Illegal downloading among kids have dropped in recent years:

  • 22% of kids illegally downloaded software in 2004, 14% in 2006, 11% in 2007
  • 53% of kids illegally downloaded music in 2004, 32% in 2006, 30% in 2007
  • 17% of kids illegally downloaded movies in 2004, 10% in 2006, 8% in 2007

Parental guidance plays a big role in kids' lives:

  • 87% surf the web without parental rules, 63% with rules
  • 55% buy something without parental rules, 19% with rules
  • 52% download software without parental rules, 19% with rules
  • 47% illegally download music without parental rules, 16% with rules

Other Side of the Debate

Is piracy really causing problems for the programming/entertainment industries?

  • Russian teacher fined for MS piracy [81]
  • When Piracy Becomes Promotion [82]

"The underground subtitling and circulation of Japanese anime helped to open the American market to Asian cultural imports."

"The global sales of Japanese animation and character goods, an astonishing 9 trillion yen ($80 billion) has grown to 10 times what it was a decade ago."

"The Cartoon Network features a wide array of anime series as part of its late night Adult Swim programming. ADV Films, a major importer of anime series for the American market, has launched a 24 hours Anime Network. TOKYOPOP, a Los Angeles-based company, will publish 400 volumes of translated manga (Japanese comics) for U.S. consumption this year. One can find whole shelves of manga in many Barnes and Noble or Borders bookstores, where they frequently outsell American-produced graphic novels."

"The clubs, such as the MIT Anime Club, functioned as lending libraries and dubbing centers as well as holding marathon screenings to attract new members."

"Japanese distributors winked at these screenings. They didnt have permission from their mother companies to charge these fans or provide the material but they were interested to see how much interest the shows attracted."

"Many U.S. media companies might have regarded all of this underground circulation as piracy and shut it down before it reached critical mass. The Japanese media companys tolerance of these fan efforts is consistent with their similar treatment of fan communities in their local market. As Temple University law professor Salil K. Mehra notes, the underground sale of fan-made manga, often highly derivative of the commercial product, occurs on a massive scale in Japan, with some comics markets attracting 150,000 visitors per day; such markets are held almost every week in some parts of the country.
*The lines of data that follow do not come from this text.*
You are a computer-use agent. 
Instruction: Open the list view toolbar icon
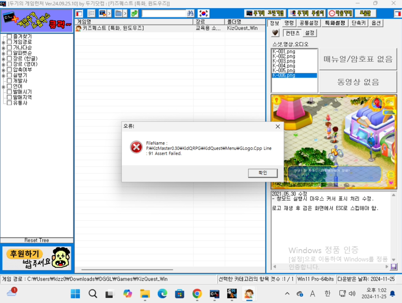[x=91, y=13]
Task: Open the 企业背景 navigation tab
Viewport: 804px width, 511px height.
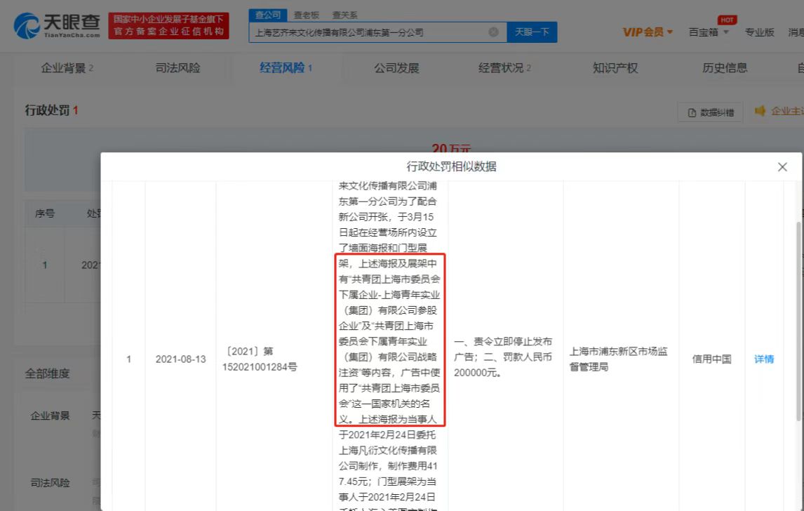Action: (67, 68)
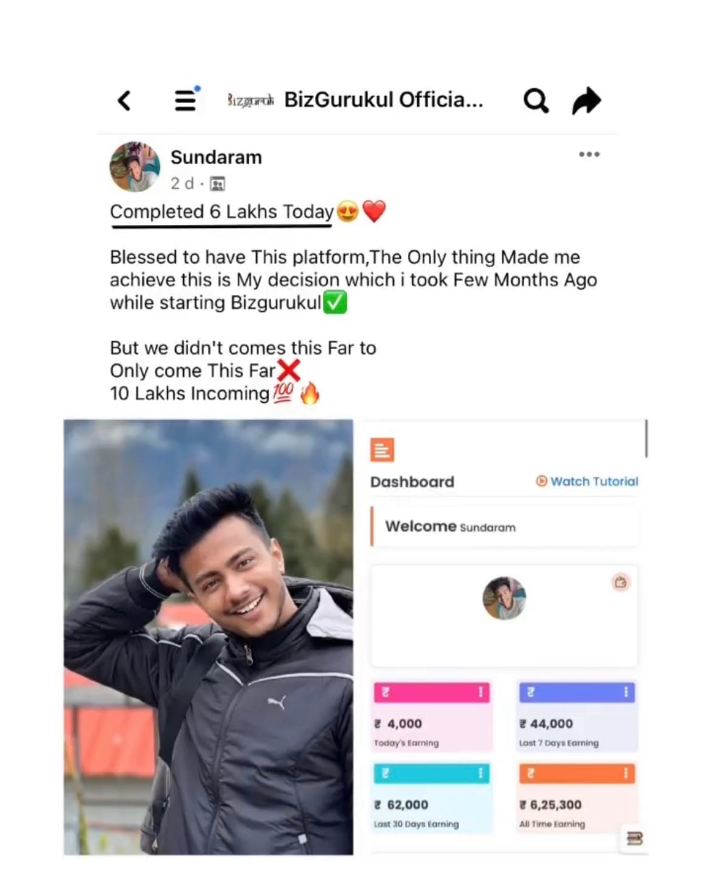
Task: Go back using the left chevron arrow
Action: pos(124,100)
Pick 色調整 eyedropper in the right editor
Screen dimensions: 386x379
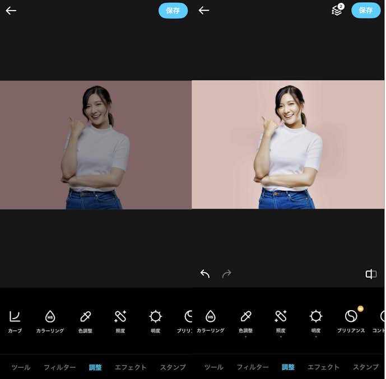click(245, 317)
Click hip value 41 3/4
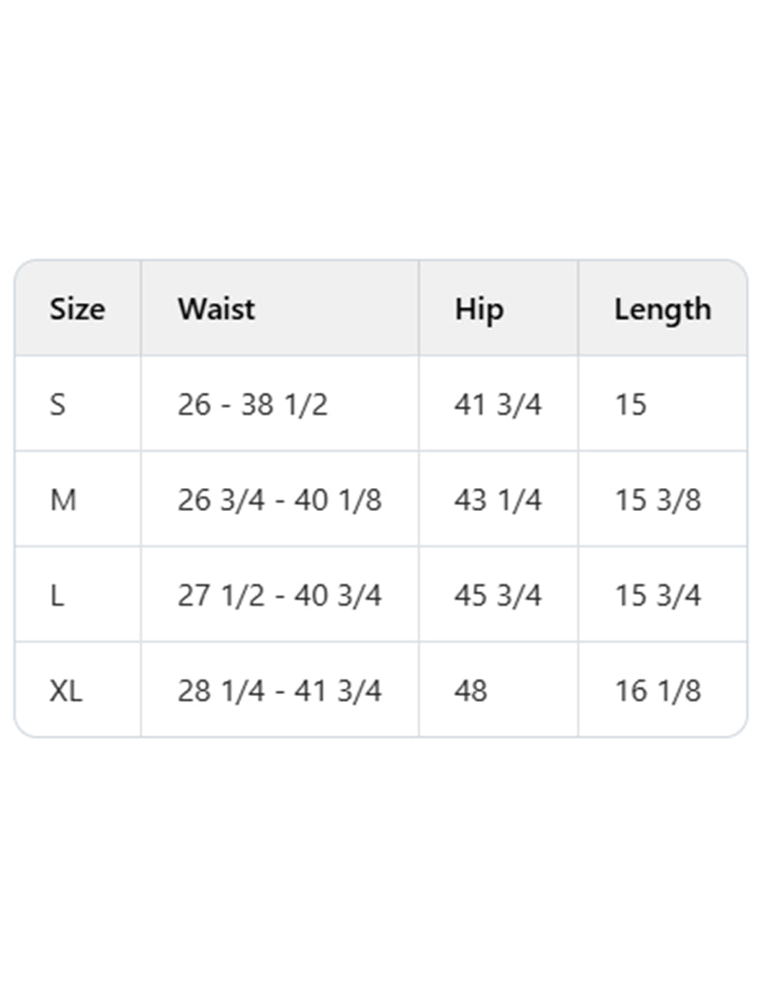The width and height of the screenshot is (762, 1001). 498,404
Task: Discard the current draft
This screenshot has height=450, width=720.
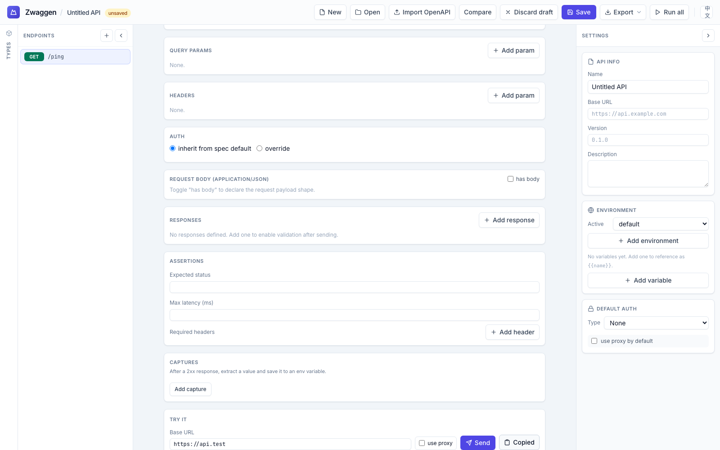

Rarely taking legal action, the commercial producers sponsor such events, using them to publicize their releases, to recruit potential new talent, and to monitor shifts in audience tastes. In any case, they fear the wrath of their consumers if they took action against such a well-entrenched cultural practice and the Japanese legal structure would provide for fairly small legal penalties if they did pursue infringers."

"More generally, as Yuichi Washida, a research director at Hakuhodo, Japans second largest advertising and marketing firm, has argued, Japanese corporations have sought to collaborate with fan clubs, subcultures, and other consumption communities, seeing them as important allies in developing compelling new content or broadening markets. In courting such fans, the companies helped to construct a moral economy that aligned their interests in reaching a market with the American fans desires to access more content."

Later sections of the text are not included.